Goal of the exercise -
Scan the data below and copy each line where "star" occurs.

Stored data
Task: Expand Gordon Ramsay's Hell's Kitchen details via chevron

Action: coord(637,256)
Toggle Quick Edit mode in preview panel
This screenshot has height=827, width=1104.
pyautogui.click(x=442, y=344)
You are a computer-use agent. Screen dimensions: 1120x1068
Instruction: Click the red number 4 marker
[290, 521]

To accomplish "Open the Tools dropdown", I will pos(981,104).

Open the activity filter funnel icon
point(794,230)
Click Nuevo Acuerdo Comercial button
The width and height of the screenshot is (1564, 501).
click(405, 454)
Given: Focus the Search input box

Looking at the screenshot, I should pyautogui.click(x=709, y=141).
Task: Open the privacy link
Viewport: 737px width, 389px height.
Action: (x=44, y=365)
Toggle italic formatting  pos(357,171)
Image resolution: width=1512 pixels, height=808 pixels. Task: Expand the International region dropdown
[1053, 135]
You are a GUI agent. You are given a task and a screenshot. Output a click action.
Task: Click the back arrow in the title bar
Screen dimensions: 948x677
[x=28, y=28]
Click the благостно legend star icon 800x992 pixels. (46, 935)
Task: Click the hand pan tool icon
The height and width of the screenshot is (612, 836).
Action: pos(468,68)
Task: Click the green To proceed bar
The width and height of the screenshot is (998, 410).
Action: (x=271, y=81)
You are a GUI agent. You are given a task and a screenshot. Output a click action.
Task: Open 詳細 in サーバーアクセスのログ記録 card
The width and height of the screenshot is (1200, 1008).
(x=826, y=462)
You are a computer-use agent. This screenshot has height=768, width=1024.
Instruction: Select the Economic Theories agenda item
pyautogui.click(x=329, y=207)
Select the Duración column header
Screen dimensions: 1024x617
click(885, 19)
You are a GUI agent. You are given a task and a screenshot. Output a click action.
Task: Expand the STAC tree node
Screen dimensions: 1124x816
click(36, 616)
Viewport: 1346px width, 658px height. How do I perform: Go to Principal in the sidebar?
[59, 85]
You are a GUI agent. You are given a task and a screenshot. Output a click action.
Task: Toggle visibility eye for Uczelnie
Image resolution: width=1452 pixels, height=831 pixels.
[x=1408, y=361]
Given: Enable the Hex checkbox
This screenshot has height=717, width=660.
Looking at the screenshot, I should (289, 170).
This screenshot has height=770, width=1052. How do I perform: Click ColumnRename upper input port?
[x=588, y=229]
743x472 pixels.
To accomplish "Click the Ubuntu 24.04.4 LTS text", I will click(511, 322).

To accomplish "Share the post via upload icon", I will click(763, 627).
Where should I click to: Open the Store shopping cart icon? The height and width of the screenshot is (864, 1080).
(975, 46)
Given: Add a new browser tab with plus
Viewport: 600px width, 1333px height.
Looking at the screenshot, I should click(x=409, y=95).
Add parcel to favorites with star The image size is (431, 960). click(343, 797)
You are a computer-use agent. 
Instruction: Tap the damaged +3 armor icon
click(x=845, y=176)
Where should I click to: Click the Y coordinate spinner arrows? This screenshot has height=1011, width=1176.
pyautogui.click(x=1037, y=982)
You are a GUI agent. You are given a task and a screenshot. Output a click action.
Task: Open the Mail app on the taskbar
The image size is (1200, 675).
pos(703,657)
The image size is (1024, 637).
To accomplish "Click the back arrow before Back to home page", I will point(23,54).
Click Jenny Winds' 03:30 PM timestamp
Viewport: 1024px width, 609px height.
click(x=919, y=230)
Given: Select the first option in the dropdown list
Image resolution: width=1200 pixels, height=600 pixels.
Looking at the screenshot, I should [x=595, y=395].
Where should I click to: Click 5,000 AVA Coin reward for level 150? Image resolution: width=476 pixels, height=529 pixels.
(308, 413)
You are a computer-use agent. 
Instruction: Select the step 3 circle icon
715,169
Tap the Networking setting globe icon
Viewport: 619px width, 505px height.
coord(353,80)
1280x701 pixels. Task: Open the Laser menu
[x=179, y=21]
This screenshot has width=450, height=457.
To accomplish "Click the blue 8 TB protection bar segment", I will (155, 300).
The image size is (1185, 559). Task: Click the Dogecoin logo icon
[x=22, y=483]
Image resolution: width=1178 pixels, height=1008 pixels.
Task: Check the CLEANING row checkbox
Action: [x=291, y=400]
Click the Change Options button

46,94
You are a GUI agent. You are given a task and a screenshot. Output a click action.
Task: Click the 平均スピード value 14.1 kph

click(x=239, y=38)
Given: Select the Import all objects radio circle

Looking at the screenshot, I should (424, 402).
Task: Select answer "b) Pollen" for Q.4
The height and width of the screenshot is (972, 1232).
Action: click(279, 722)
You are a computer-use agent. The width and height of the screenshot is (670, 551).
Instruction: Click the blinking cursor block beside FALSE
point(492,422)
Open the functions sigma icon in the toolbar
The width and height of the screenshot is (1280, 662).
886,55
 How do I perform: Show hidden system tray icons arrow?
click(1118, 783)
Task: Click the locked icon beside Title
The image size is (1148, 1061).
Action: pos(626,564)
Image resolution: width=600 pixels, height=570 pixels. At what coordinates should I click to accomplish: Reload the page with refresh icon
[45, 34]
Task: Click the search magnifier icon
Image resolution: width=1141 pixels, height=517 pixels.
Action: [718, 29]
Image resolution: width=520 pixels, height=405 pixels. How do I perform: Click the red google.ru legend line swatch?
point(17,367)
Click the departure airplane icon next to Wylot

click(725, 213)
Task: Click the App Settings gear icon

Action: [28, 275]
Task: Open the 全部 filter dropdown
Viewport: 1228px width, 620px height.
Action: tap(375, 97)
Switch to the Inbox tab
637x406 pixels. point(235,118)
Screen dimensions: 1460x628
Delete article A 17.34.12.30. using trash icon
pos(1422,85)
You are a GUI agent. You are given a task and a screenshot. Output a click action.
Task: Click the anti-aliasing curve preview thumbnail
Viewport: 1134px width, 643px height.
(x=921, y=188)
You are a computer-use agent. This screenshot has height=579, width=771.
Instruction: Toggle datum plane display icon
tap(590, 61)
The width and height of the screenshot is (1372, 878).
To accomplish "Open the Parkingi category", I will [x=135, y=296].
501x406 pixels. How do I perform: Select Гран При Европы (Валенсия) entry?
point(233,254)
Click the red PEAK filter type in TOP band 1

Your solution -
Click the благостно legend star icon 800x992 pixels. (46, 935)
Add parcel to favorites with star The image size is (431, 960). click(343, 797)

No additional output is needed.